干扰生物小分子代谢污染物的非靶向分析方法学研究

With the rapid growth of the number of commercial chemicals, high-throughout analysis of numerous contaminants and identification of toxic components in environment has become an analytical technology with urgent development. The project aimed to develop the non-targeted screening technologies for identification of compounds responsible for influencing biological metabolism. Based on the combination of new data-independent acquisition scanning mode, a full identification method will be established to obtain the corresponding MS/MS information of all signals with one injection. A highly sensitive method will be developed based on the QTOFMS NIS scanning mode together with chemical derivatizations, since some derivatization regents would specifically react with different functional groups and greatly enhance the detection sensitivities, resulting in the ultra-sensitive scanning of all the compounds containing certain functional groups. The above scanning technologies will be applied to biota samples to obtain the substance list in organisms. A high-throughout inquiry method for searching both intrinsic metabolites and exogenous pollutants was established. Then intrinsic biochemical chemicals will be distinguished from the exogenous pollutants based on the open databases. Base on the comparisons of the pollutants and metabolites, the toxic components will be identified with in vivo exposure experiments.

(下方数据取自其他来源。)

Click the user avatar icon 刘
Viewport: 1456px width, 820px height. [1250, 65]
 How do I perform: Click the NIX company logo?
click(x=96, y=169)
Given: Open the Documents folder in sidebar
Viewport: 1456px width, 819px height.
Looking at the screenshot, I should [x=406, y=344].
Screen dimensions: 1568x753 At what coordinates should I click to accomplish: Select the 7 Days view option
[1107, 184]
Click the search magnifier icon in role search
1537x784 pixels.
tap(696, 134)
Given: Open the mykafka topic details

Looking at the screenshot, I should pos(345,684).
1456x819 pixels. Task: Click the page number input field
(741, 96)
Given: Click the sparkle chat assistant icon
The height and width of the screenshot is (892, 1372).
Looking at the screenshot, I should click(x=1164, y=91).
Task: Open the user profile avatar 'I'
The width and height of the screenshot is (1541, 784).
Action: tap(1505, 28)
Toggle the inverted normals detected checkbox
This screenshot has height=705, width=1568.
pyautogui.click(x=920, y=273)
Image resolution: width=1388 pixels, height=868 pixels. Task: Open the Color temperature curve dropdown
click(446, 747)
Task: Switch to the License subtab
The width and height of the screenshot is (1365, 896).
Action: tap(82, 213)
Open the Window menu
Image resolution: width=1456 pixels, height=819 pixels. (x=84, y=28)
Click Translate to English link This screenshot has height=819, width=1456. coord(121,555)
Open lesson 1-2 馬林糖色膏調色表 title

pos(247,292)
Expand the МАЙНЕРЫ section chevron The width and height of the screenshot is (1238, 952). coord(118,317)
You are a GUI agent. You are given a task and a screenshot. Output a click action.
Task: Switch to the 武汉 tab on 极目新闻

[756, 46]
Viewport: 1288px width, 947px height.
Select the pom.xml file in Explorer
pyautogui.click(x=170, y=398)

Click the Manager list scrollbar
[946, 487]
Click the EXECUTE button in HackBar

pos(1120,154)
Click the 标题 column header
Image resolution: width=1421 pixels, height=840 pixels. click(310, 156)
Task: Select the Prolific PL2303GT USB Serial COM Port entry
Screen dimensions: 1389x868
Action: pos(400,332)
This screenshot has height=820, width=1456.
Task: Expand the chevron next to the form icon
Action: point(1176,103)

随着全球化学物质呈爆炸式增长，已知优控物质的环境暴露难以解释各种生态健康问题，如何从环境中高通量分析和甄别致毒污染物成为了重要的科学问题。本项目以非靶向分析的方法开发及鉴定干扰生物小分子代谢的污染物为目的开展研究，基于最新的数据非依赖型采集质谱技术，建立能够对所有物质两级质谱信号同时匹配的扫描鉴定方法，实现单次进样分析即获得全谱物质结构信息；利用衍生试剂与特定官能团的特异性反应及二级质谱分析的极高灵敏度，开发特异性高通量扫描的高灵敏分析方法；建立两级质谱信息与代谢组学谱库和污染物谱库的查询匹配方法，对生物内源性代谢分子和外源性污染物的进行区分扫描，并针对结构类似的污染物和关键代谢分子开展毒理研究，最终鉴定影响生物小分子代谢的环境污染物。

随着全球化学物质呈爆炸式增长，已知优控物质的环境暴露难以解释各种生态健康问题，如何从环境中高通量分析和甄别致毒污染物成为了重要的科学问题。该项目针对生物暴露的外源污染物及内源代谢小分子开展了高通量扫描技术、代谢行为及原因物质解析的研究工作。首先建立了基于数据非依赖型采集模式（DIA）的高分辨质谱两级信号匹配和鉴定的扫描方法，实现了单次进样获得扫描物质的全谱结构信息，并进一步建立了内源性代谢分子的代谢网络可视化方法，能够帮助快速识别出毒性污染物影响的关键代谢通路。发现了一系列化学衍生试剂与不同官能团的特异反应，显著增强质谱检测信号1-2个数量级，如：羧基物质与AMPP、氨基物质与SPTPP、及二氯甲烷对含氯物质氯增强电离；将衍生与高分辨质谱二级扫描有机结合，利用化学特异衍生与二级质谱扫描数据的计算技术，能同时对含目标官能团的上千种未知物质进行高通量扫描和鉴定。通过质谱扫描信息和不同谱库的高通量匹配比对，实现了生物内源性代谢分子和外源性污染物的区分扫描，发现了内源性代谢分子和外源性酚类污染物相互作用的成醚代谢新途径，并以太湖实际环境为调查区域，通过野生鲫鱼血液中内外源小分子的高通量鉴定，发现了不同区域鲫鱼血液中产生紊乱效应的代谢分子，并以此为靶点从鉴定的外源污染物中寻找原因物质。最终，结合区域差异、野生鲫鱼的物质暴露和组织分析，发现全氟十一酸的暴露是太湖野生鲫鱼甘油脂代谢紊乱的原因物质，建立了毒性污染物暴露和受干扰代谢分子的直接联系。该方法改变环境领域传统毒性物质鉴定方法和程序，提出了效应物质甄别的扫描技术和流程。